[THE INPUT — start]

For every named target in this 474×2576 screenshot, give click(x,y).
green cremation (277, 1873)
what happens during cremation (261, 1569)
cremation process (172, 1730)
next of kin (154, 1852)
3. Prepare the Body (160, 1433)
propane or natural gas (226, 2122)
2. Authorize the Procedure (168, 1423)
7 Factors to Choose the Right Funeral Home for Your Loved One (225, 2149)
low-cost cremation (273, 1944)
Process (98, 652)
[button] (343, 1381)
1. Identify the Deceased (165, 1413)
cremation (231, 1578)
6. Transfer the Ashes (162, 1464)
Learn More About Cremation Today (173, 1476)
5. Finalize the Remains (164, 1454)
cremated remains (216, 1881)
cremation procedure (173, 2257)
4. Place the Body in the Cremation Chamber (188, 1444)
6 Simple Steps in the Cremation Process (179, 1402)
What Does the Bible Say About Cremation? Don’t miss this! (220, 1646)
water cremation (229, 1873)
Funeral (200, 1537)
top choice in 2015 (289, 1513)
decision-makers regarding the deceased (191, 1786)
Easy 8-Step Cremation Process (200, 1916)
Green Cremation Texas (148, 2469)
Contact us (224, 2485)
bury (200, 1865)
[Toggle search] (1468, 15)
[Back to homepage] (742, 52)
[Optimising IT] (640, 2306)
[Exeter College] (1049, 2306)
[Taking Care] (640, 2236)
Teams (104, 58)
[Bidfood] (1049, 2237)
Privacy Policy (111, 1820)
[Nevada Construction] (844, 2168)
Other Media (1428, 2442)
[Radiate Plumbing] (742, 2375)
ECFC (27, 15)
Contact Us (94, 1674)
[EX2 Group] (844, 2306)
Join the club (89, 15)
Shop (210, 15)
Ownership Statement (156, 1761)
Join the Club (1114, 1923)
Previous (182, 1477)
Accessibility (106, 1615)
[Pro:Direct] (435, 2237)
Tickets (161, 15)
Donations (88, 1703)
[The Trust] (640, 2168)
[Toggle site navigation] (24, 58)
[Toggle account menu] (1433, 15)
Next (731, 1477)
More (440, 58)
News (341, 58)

[THE INPUT — finish]

Show every line in the entries above that contains the string "Body".

3. Prepare the Body (160, 1433)
4. Place the Body in the Cremation Chamber (188, 1444)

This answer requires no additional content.